[Record extracts]

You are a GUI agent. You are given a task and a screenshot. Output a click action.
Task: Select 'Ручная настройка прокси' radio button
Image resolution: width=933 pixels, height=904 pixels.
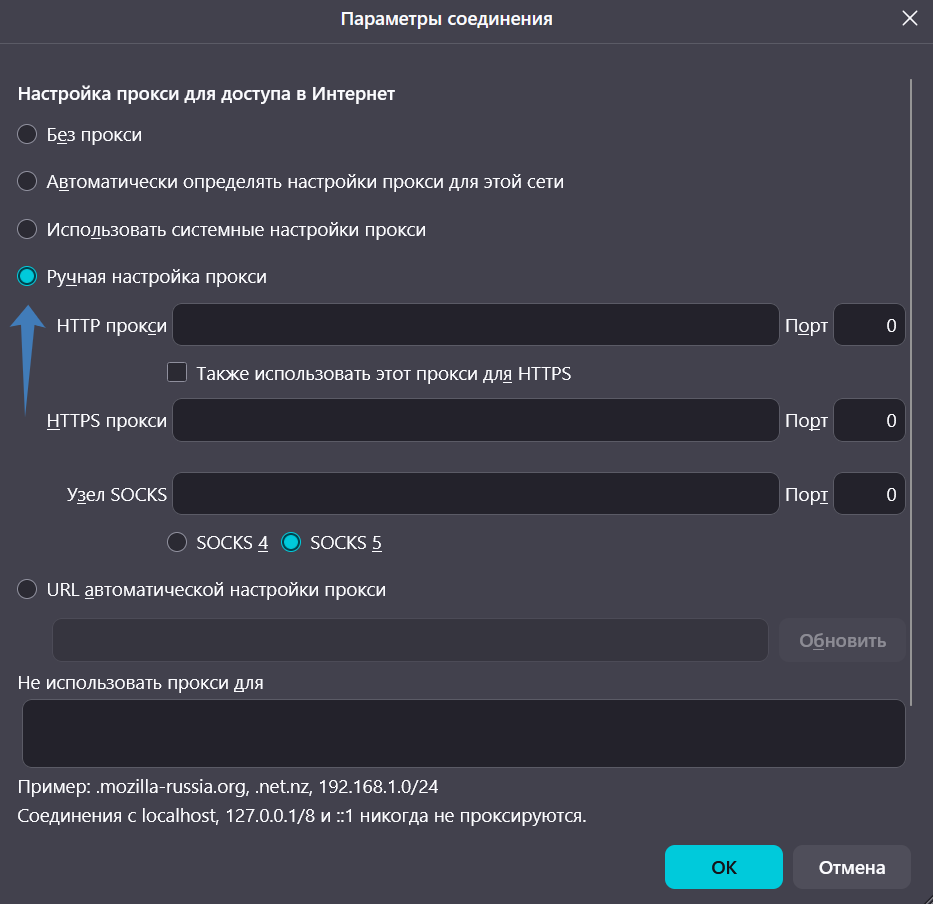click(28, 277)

[/Record extracts]
[Record extracts]

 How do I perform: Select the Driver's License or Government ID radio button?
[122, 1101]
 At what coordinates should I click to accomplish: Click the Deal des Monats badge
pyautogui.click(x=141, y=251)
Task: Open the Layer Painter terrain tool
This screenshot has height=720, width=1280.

[/Record extracts]
[Record extracts]

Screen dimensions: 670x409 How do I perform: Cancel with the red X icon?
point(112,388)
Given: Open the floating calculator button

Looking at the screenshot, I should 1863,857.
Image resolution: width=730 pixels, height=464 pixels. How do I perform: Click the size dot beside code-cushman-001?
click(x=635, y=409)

[/Record extracts]

Task directions
Begin with the line above that has "Task: Open the Layer Painter terrain tool" and continue through the line that has "This screenshot has height=720, width=1280.", setting each one down exactly. Stop there.

Problem solution
Task: Open the Layer Painter terrain tool
This screenshot has height=720, width=1280.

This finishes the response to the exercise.